The club’s exclusivity is often overlooked. Twenty-seven players have hit 500 or more home runs. Twenty-three players have 300 or more wins (speaking of marks which are unlikely to be reached again; Scherzer has 164, and, yes, wins are wins).

Among active players with 2,000 or more strikeouts, Clayton Kershaw is the youngest. He’s 31 years old and has struck out 2,342. Recent injuries have derailed what was a clear express path to 3,000. He becomes a free agent in 2022. And Kershaw is a good example of how usage is changing the chances to strike out 3,000.

He has not pitched more than seven innings this season. Part of that is to protect him following his back problems. Another portion is seven innings is the norm. Less is also common. Entering the eighth or ninth is almost unheard of. Only two pitchers have thrown two complete games this season. Twenty pitchers have one or more complete games this season. Last year, no pitcher finished with more than two complete games. Only 13 pitchers threw 200 or more innings. 

Yet, strikeout rates are at an all-time high while innings pitched by starters dips. So, let’s look at extrapolation for a younger pitcher, like Trevor Bauer, who is operating in this new era and will do so going forward.

Bauer is 28 years old. He’s struck out 1,035 batters. A decade more of 200 strikeouts per season gets him there -- narrowly. But, the problem for Bauer, like others alluded to above, is he rarely pitches into the eighth inning. Two of his 15 starts this season have gone a full eight innings. Only three have lasted more than seven. Three others have lasted less than six. Most often he pitches six to seven innings. He’s never thrown more than 190 innings in a season.

Let’s call it a 6 ⅔ innings for his average outing going forward. He strikes out 1.1 batters per inning this year. He’s never made more than 31 starts in the season. So, give him 28 starts per year for the next 10 years.

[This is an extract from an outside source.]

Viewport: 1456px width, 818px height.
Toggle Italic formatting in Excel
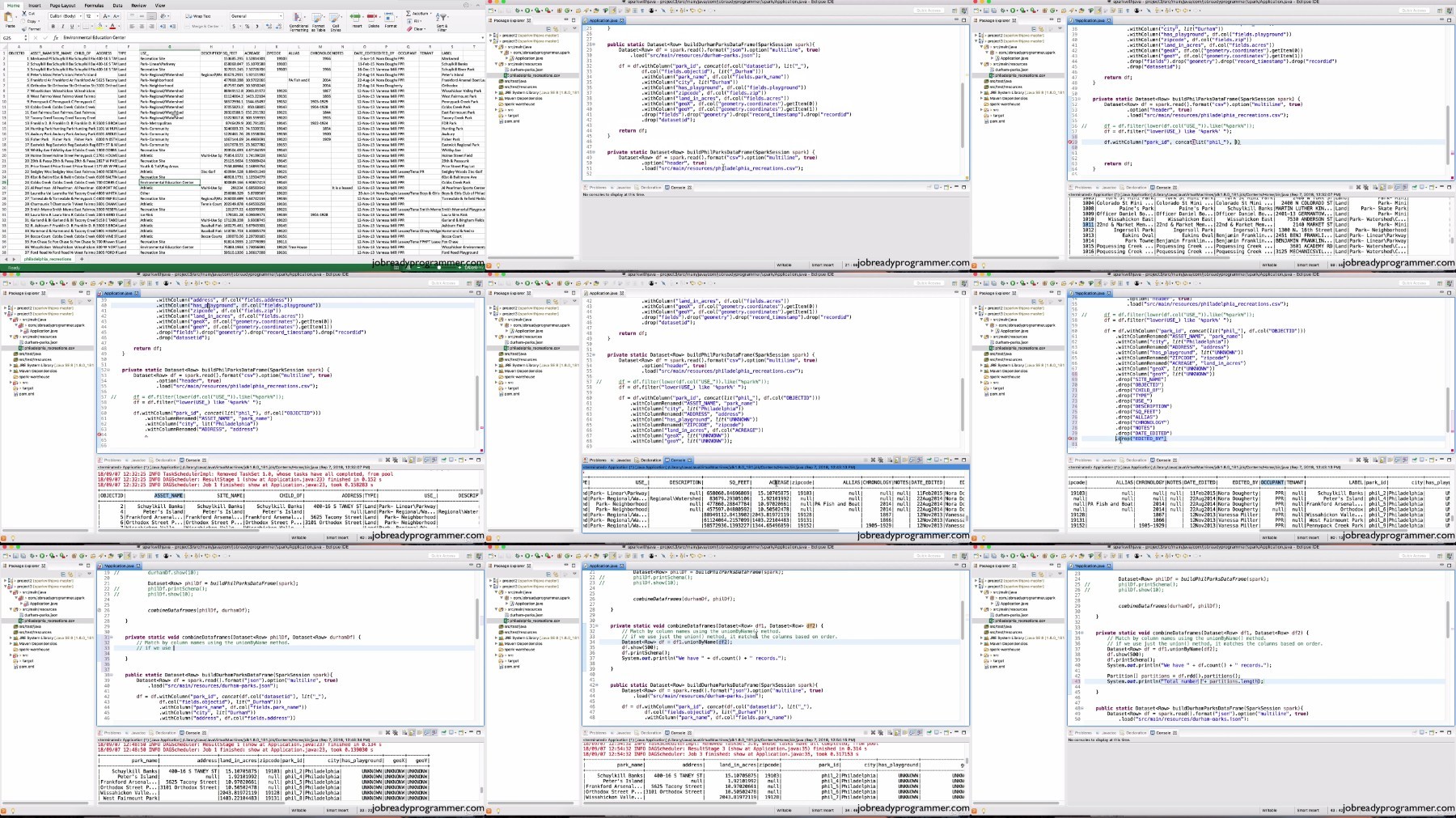coord(63,27)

That gives Bauer 205 strikeouts per season, on average, and discounts any future regression (which is likely). Together, Bauer could crack 3,000 strikeouts in his age-38 season. Any steps back -- a season of 21 starts because of injury, a reduction in innings on average, his strikeout totals reducing in the typical fashion of a pitcher in his mid-30s -- would cost him his slim chance.

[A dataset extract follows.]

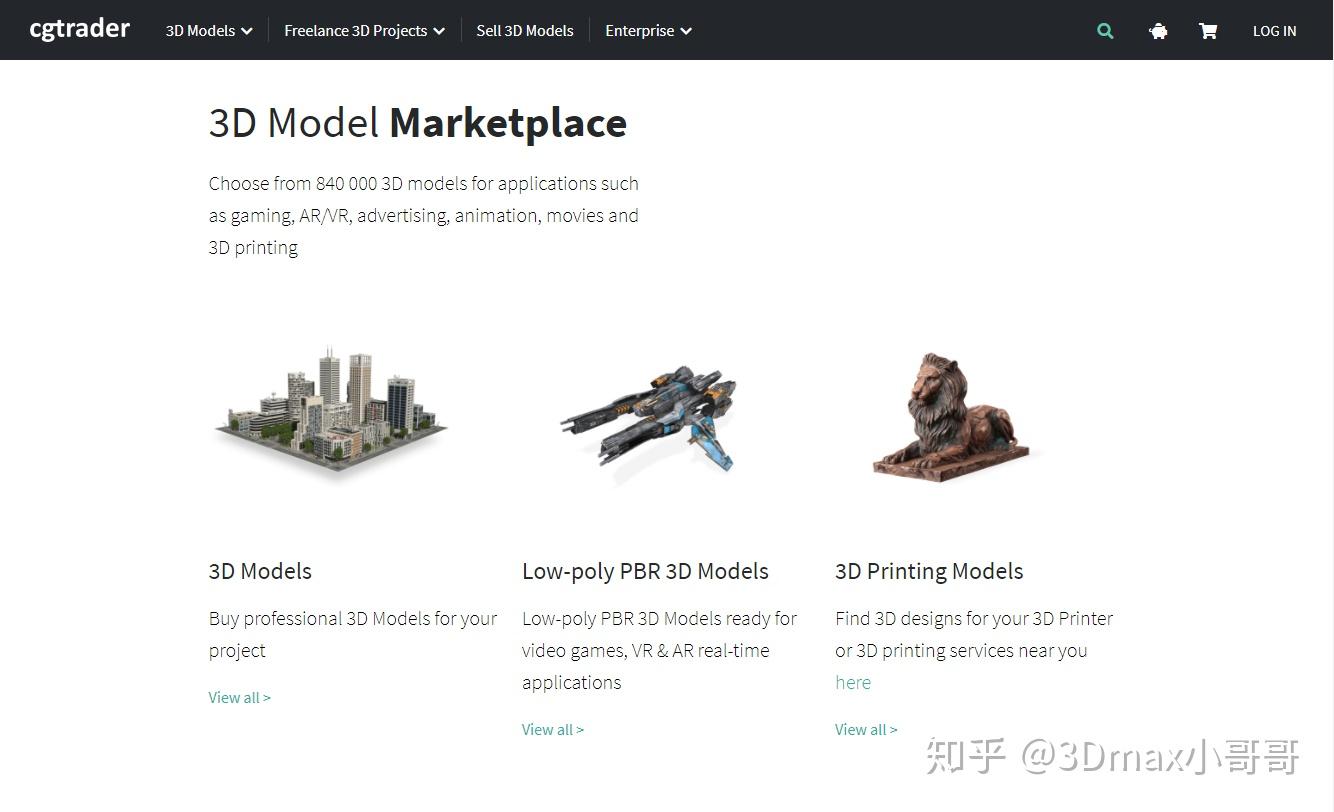
Task: Click the '3D Printing Models' heading
Action: (x=929, y=571)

In between Kershaw and Bauer are a variety of 30-something pitchers on the downside of their careers. Jon Lester is 35. He has 2,259 strikeouts. Cole Hamels is also 35. He’s at 2,498. Felix Hernandez has struck out 2,501. He’s 35 years old and left a rehabilitation start for Triple-A Tacoma early on Friday because of fatigue. Zack Greinke is 35. His 2,520 strikeouts give him an outside shot, as does his ability to pitch well despite an ongoing reduction in velocity. 

Pitchers of that ilk often found career-extending deals in the past. Now, teams are more likely to pay a younger starter much less instead of being on the hook for $10 million or more for a veteran winding down. Or, if they are signed, it’s only a one- or two-year deal. One guy who has a chance: 30-year-old Stephen Strasburg. His strikeout rate has held during his career -- and into this season. The question, as always, is health. It took Strasburg nine-plus seasons just to hit the midway point (1,554 coming into Saturday’s start).

Scherzer’s path is not in doubt. He will need around 240 strikeouts next season to hit it. Which means be prepared sometime in late August when Scherzer will be checking off another milestone, one which will be a challenge to hit again.